L’énergie : le carburant invisible de l’intelligence artificielle
Derrière chaque modèle d’IA, il y a des millions de calculs… et des mégawatts. À l’heure où l’IA devient l’infrastructure critique des économies numériques, la question énergétique s’impose comme un enjeu stratégique de premier plan. Former un modèle comme GPT, entraîner des jumeaux numériques ou faire tourner des IA génératives 24h/24 : ces opérations nécessitent des infrastructures énergivores. Par exemple, le GB200 de NVIDIA (avec 72 GPUS) consomme à lui seul 120 kW. D’ici 2030, les datacenters d’IA pourraient absorber plus de 10 % de la consommation électrique des pays industrialisés. Comment soutenir cette croissance sans épuiser nos ressources ? Si l’on évoque souvent l’optimisation logicielle, les architectures plus sobres ou les énergies renouvelables, cela ne suffira pas. Il faudra un saut technologique massif. C’est là qu’intervient un espoir : la fusion nucléaire. Le projet ITER, en construction à Cadarache et présenté à Vivatech, pourrait d’ici 2035 démontrer la faisabilité d’un nouveau modèle énergétique. Son objectif : atteindre un rendement de 1 à 10, c’est-à-dire produire 500MW d’énergie à partir de 50 MW injectés dans le plasma. Un rendement inégalé, qui ferait de la fusion la source idéale pour soutenir la prochaine révolution industrielle, numérique et climatique. Un horizon encore trop lointain (premiers essais en 2035), mais décisif. Car sans énergie abondante et propre, l’intelligence artificielle ne pourra ni tenir ses promesses, ni respecter ses limites.

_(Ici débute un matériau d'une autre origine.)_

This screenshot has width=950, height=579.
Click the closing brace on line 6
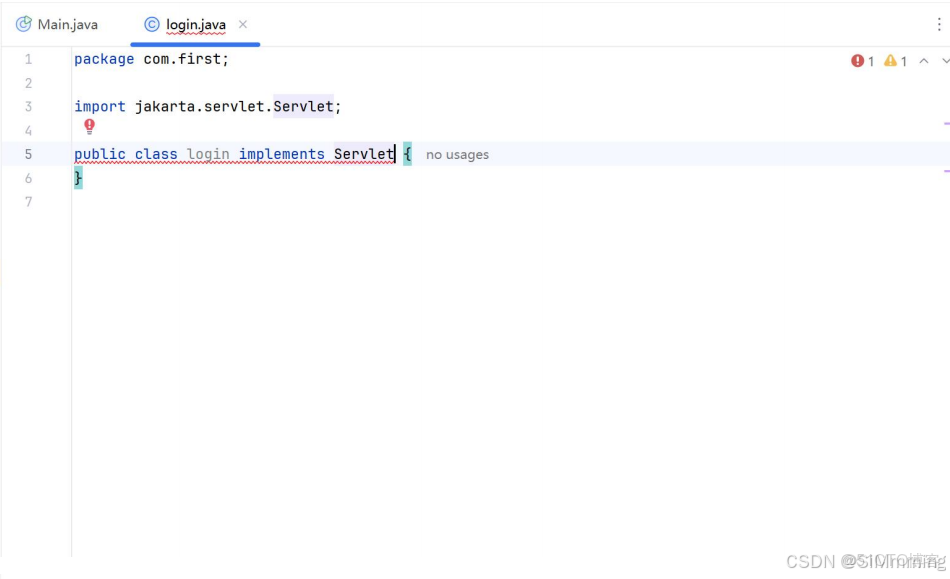point(78,177)
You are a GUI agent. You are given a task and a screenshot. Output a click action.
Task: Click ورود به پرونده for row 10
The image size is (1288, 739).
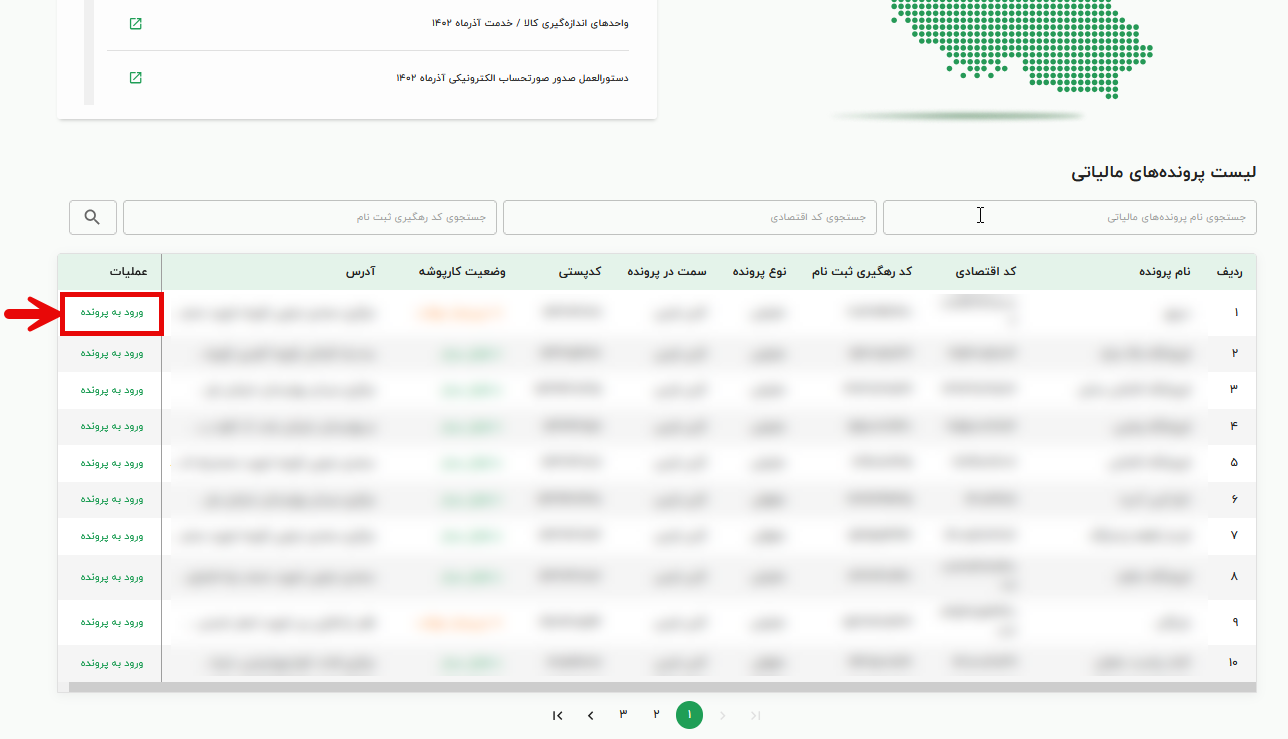pyautogui.click(x=112, y=662)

L’heure des choix décisifs
VivaTech 2025 n’a pas seulement reflété une accélération technologique : il a acté un changement de paradigme. L’IA sort du laboratoire, s’installe dans les usages, et redessine les rapports de force économiques et géopolitiques. Les écosystèmes français, européens et canadiens ne se contentent plus de suivre — ils revendiquent leur place dans la construction de l’IA mondiale. Mais cette ambition impose des choix. Nous entrons dans une décennie où il faudra arbitrer entre performance et responsabilité, vitesse et souveraineté, automatisation et inclusion. Ce n’est plus une question de savoir si l’IA va transformer nos sociétés, mais de quelle IA nous voulons – et pour qui. Le défi n’est plus vraiment technique. Il est politique, stratégique, culturel. Et il ne fait que commencer.